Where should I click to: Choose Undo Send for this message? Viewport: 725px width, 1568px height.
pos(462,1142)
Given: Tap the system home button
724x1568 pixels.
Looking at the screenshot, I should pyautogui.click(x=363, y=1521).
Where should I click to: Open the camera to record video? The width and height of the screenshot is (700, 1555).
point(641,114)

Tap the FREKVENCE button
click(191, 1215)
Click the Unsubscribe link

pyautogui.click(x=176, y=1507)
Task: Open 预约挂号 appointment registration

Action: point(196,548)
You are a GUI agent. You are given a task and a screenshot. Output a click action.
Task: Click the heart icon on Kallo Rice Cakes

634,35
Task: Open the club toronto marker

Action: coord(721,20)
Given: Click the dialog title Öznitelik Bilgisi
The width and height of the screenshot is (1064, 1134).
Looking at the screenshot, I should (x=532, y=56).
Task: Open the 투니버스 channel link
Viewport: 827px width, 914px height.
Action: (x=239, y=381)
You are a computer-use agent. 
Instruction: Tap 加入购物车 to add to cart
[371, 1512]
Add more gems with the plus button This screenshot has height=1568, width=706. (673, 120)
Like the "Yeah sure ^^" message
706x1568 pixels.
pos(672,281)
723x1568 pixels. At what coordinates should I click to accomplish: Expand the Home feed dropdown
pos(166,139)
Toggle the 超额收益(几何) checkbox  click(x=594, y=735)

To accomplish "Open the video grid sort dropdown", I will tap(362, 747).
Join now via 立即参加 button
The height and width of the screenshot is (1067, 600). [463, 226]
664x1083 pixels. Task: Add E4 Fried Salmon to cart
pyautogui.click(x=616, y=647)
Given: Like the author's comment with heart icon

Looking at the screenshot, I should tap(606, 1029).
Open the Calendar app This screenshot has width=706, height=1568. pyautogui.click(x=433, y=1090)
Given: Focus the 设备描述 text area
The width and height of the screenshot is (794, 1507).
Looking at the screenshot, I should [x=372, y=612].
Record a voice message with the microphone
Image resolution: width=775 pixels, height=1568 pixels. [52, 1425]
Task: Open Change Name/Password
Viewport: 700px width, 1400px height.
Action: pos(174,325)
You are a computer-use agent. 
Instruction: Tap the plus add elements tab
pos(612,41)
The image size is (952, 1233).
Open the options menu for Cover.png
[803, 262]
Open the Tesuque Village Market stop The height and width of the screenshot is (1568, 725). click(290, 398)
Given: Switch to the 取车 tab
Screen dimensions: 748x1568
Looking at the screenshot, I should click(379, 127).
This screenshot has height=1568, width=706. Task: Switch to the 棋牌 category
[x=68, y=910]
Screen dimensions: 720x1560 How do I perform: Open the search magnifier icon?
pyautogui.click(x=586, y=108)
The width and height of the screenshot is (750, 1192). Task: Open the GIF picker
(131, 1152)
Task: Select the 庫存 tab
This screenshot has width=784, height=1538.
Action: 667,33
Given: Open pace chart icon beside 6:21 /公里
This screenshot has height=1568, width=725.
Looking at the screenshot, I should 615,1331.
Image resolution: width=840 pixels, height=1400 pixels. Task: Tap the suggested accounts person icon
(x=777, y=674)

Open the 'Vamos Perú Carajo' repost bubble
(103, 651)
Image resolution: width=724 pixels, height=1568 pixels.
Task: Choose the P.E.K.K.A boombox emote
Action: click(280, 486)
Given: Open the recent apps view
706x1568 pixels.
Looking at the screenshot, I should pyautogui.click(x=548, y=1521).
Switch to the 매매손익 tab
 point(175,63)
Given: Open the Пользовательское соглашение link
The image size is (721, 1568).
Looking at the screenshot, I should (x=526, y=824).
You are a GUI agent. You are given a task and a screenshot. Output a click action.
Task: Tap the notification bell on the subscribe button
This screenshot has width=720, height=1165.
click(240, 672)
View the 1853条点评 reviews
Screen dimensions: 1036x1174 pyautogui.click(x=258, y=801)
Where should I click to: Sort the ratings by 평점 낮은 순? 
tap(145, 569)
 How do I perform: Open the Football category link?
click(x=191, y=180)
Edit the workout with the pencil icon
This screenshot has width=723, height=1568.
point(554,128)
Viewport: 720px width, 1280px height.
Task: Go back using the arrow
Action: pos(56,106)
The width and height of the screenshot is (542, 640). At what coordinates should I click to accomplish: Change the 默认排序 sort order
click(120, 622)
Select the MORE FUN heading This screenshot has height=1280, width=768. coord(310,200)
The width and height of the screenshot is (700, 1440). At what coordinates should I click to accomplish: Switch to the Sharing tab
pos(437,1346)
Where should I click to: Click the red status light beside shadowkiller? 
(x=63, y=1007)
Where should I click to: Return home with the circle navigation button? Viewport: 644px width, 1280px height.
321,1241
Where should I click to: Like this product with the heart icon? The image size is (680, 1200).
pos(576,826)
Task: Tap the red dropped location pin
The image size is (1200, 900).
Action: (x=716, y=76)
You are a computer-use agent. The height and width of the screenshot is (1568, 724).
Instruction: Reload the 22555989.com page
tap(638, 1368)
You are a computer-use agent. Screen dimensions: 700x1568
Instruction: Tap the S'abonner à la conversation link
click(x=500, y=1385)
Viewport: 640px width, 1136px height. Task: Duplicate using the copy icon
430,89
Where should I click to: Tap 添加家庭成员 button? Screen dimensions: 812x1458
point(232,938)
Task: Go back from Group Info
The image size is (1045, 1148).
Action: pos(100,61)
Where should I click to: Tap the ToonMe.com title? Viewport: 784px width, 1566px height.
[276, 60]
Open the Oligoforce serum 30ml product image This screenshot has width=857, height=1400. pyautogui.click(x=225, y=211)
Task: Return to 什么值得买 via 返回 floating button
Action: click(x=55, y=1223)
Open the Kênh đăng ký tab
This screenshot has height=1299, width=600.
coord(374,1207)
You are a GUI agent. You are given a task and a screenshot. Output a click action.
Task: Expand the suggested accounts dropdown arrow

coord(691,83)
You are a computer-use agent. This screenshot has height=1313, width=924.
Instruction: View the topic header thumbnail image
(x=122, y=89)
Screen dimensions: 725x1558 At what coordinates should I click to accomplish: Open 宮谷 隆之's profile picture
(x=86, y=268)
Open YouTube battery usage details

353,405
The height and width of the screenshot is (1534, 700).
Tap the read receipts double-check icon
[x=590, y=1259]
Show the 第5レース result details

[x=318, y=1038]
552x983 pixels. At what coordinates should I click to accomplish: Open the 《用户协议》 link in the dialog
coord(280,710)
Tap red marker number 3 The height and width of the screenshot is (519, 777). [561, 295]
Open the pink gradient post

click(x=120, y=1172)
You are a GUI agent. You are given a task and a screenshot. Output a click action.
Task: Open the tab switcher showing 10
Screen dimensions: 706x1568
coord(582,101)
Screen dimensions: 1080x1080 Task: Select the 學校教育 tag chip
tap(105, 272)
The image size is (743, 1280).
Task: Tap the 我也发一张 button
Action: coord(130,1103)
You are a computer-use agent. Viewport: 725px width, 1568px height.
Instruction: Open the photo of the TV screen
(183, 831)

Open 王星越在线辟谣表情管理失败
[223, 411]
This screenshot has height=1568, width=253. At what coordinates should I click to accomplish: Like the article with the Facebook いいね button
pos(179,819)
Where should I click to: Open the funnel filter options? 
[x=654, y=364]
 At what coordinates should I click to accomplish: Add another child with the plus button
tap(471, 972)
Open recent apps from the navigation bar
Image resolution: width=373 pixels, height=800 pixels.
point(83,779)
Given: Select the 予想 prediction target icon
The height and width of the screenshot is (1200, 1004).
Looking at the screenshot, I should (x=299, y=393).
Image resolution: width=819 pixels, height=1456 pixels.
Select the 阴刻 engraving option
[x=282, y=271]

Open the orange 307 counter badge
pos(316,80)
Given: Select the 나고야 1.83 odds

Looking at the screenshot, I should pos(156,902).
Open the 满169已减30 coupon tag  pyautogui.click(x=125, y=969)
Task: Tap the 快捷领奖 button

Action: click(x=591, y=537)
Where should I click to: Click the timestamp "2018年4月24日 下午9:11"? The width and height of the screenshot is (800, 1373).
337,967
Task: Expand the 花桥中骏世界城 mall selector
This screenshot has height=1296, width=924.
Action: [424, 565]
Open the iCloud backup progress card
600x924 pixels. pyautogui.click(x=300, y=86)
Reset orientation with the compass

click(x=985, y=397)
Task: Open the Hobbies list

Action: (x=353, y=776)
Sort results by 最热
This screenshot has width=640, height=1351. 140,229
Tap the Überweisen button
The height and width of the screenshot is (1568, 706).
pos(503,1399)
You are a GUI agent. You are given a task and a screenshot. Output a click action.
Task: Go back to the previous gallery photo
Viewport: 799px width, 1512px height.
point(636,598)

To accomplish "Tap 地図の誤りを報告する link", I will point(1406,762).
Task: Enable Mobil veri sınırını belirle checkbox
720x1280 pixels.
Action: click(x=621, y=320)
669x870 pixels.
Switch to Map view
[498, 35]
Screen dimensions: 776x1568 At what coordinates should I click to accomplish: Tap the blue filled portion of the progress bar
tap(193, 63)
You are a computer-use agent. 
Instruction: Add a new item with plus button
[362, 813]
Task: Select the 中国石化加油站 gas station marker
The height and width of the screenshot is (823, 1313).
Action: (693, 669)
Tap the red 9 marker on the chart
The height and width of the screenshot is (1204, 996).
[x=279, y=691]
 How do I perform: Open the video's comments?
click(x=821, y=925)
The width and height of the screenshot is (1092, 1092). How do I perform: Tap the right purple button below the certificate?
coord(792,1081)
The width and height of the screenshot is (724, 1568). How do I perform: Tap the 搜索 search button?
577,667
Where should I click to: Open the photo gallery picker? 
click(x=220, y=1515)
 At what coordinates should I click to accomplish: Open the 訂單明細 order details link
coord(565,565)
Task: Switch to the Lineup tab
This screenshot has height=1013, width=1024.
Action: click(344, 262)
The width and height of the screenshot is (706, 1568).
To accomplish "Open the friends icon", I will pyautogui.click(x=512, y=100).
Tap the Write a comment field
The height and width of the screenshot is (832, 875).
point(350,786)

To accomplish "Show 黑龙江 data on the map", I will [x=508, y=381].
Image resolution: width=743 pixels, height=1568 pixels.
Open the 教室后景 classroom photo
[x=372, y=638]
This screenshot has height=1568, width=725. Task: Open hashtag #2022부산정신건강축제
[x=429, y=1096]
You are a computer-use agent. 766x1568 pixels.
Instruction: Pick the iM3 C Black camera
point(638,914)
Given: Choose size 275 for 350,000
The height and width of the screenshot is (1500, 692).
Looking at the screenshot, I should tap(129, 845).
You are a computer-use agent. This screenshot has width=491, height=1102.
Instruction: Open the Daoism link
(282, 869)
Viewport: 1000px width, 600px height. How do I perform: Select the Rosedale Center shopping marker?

Direction
Rewrite the listing from the line that contains "You are a computer-use agent. The" through the line that contains "click(x=500, y=1385)", keeping every line including the requests. Shift each click coordinate in the answers by -122, and leave all other numbers unchanged.

Response
You are a computer-use agent. The height and width of the screenshot is (1568, 724).
Instruction: Reload the 22555989.com page
tap(516, 1246)
You are a computer-use agent. Screen dimensions: 700x1568
Instruction: Tap the S'abonner à la conversation link
click(x=378, y=1263)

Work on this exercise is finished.